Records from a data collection
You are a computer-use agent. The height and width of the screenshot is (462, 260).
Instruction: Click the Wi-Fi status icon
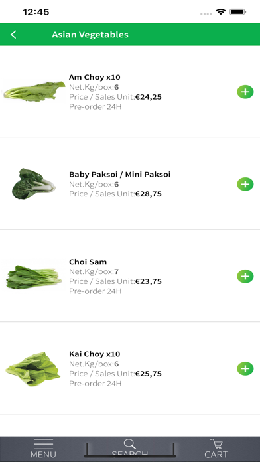tap(220, 12)
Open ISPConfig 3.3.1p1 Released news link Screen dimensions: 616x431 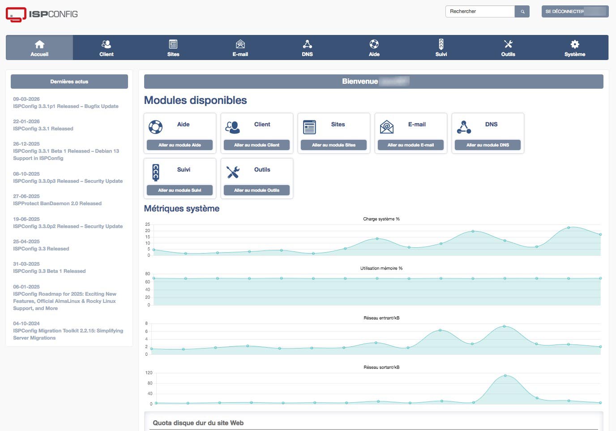coord(66,106)
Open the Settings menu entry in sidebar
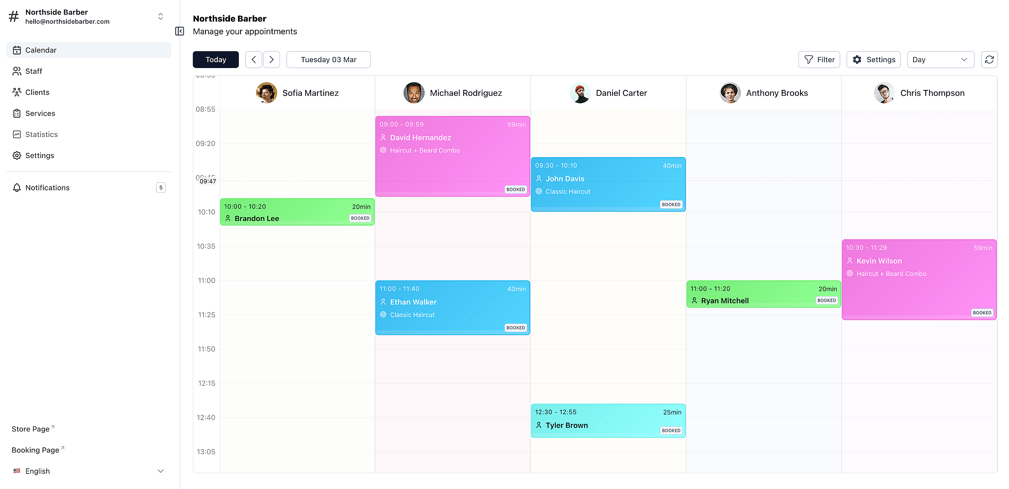 point(40,155)
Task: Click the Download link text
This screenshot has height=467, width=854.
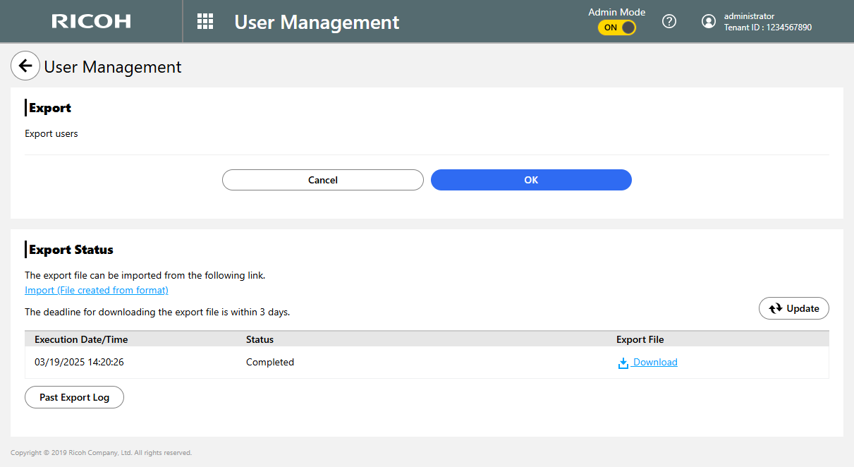Action: coord(655,362)
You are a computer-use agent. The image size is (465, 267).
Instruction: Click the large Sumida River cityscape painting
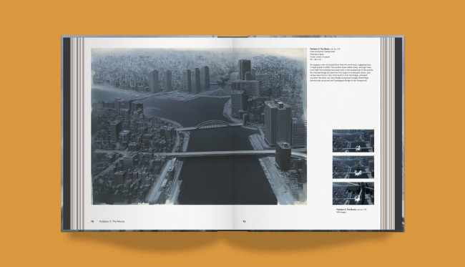click(199, 127)
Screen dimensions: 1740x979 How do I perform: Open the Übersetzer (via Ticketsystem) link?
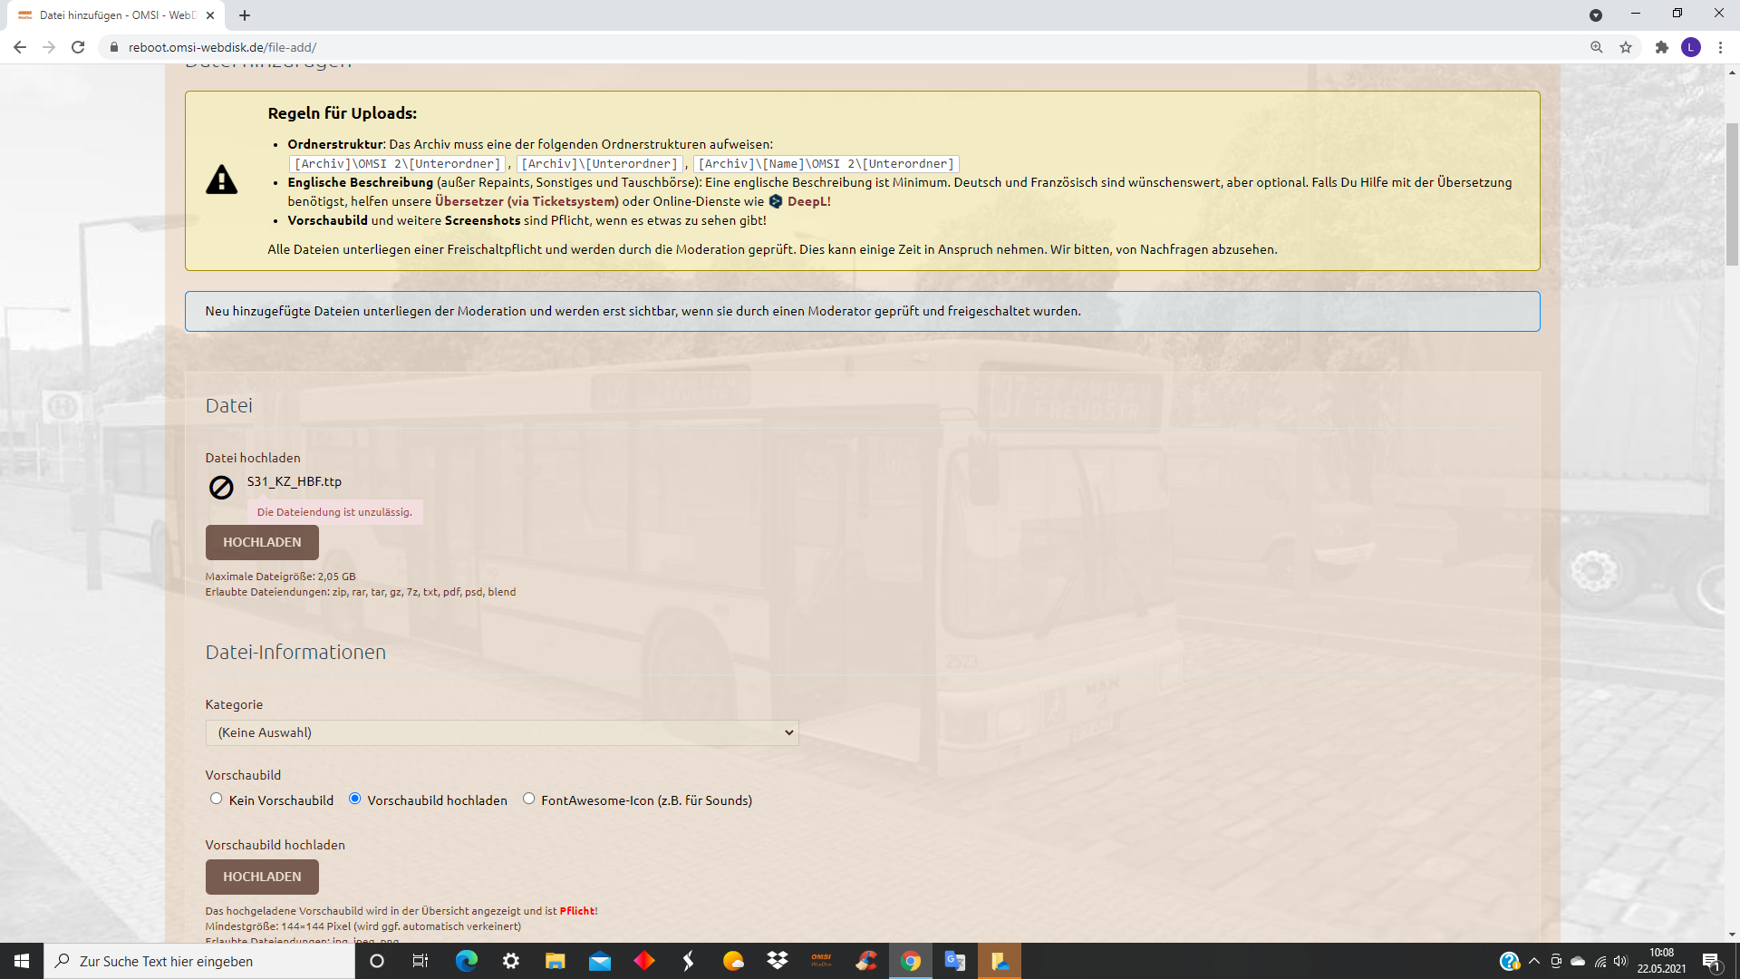(527, 201)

What is being asked
Find each line of the material above that contains the word "Instruction", treating uppercase and lowercase as different, and copy those lines out.

Task result
Instruction: Click the Wi-Fi status icon
Instruction: Click the large Sumida River cityscape painting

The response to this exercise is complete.